Charles Ellicott Commentary
"So Samuel turned again after Saul; and Saul worshipped Jehovah." — 1 Samuel 15:31 (ASV)
So Samuel turned again after Saul. —The prophet, after the king's repeated and pressing request, consents publicly to worship the Lord with him. There is little doubt that the principal motive that led Samuel on this occasion not to withdraw from the public thanksgiving was a desire to prevent any disaffection toward the monarchy. His known disapproval of Saul’s conduct, and his refusal of the king’s earnest plea for him to stay, would probably have been the signal for the discontented people in Israel to revolt, under the pretext that such a revolt would please the great seer. Such a revolt in those critical times would have been disastrous to the growing prosperity of the chosen people.

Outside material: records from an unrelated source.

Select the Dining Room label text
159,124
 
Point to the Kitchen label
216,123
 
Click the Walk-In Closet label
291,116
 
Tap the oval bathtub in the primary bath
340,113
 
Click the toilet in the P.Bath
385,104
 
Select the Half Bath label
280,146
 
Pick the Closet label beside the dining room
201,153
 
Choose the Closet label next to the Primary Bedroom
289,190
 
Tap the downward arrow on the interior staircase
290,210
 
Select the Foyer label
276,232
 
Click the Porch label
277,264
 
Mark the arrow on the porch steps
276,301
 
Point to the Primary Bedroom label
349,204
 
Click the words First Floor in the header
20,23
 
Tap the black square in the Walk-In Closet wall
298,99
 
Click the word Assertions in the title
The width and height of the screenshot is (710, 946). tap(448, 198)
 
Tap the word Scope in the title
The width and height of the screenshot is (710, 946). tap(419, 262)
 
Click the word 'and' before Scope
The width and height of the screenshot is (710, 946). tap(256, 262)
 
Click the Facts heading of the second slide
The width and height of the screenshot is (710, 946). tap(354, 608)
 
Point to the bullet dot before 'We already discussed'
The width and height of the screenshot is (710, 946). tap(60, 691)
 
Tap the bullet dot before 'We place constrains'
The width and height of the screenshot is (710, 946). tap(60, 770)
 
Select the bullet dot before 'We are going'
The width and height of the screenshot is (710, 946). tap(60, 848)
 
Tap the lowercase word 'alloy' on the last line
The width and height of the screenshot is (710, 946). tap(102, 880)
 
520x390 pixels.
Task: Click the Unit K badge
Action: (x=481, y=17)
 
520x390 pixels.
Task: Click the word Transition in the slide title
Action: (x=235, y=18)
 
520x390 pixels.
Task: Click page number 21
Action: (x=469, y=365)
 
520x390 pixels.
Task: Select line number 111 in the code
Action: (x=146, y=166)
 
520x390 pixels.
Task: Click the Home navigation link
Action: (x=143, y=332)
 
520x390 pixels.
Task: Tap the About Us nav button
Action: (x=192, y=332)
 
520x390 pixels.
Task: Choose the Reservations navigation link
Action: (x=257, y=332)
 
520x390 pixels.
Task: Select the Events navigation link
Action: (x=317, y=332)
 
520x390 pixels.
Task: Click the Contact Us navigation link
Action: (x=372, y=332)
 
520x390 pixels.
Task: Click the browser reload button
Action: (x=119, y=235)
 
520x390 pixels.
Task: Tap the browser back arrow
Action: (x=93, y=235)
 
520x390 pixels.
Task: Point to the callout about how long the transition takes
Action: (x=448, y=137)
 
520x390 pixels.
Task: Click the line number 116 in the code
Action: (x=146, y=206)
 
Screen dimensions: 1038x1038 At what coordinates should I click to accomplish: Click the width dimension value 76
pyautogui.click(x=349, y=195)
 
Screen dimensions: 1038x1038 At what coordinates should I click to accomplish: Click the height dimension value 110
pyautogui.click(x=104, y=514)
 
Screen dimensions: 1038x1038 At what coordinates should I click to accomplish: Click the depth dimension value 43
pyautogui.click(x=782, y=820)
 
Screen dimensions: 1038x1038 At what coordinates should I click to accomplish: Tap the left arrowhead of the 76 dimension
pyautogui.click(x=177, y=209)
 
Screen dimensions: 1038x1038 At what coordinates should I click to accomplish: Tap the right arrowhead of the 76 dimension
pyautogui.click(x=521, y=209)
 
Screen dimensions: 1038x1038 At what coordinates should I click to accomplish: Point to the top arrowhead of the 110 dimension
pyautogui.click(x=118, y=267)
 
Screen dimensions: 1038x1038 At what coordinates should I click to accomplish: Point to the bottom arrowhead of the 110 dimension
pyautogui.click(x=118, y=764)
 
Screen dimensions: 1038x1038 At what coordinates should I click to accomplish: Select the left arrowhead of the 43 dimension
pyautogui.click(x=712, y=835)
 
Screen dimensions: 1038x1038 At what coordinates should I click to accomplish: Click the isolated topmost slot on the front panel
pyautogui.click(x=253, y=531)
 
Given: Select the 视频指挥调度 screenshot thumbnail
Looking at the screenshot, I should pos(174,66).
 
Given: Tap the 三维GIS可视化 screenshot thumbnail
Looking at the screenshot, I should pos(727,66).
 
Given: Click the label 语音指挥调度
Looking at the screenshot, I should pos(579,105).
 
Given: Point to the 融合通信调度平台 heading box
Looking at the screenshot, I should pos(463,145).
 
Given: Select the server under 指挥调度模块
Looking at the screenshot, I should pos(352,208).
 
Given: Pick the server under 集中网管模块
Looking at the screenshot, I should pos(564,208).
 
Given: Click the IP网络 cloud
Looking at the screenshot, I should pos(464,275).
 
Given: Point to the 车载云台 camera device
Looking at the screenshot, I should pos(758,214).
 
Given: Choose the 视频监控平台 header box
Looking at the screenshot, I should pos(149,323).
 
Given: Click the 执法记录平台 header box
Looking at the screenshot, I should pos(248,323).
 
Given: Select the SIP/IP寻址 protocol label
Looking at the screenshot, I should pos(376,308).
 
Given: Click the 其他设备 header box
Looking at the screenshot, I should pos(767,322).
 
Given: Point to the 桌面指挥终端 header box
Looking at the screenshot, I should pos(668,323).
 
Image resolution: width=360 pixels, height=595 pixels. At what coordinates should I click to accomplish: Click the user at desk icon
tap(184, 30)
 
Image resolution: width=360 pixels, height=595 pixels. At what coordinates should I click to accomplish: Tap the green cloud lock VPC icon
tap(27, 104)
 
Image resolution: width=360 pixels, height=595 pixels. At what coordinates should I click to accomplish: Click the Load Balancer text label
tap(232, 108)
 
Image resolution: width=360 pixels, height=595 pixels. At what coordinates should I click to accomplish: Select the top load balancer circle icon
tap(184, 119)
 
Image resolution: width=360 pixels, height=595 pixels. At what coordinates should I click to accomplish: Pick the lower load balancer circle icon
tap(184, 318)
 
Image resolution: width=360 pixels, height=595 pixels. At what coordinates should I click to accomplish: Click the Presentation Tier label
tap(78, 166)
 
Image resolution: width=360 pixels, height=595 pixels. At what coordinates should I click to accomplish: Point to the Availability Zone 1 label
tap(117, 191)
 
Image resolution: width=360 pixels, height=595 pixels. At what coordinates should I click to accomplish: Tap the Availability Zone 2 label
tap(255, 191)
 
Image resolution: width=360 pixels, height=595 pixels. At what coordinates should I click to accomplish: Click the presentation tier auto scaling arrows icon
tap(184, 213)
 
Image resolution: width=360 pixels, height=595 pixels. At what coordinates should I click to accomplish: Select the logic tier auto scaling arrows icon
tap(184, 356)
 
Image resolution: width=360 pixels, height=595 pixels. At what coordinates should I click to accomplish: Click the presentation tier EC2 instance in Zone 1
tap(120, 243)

It has been well suggested that many blessings came upon the unhappy Saul and the nation he ruled in answer to Samuel’s intercession for him on this occasion.
The result was what might have been expected. Saul apparently remained in undiminished power; but the will of God, as declared by His servant Samuel, was slowly but surely accomplished. The doom of the reigning family, pronounced by the prophet on this momentous occasion, was irrevocable.
The story of Israel in this book shows how the solemn procession of events moved onward, each year bringing the ill-fated rebel king nearer to the execution of the stern sentence that his own self-willed conduct had called down on him.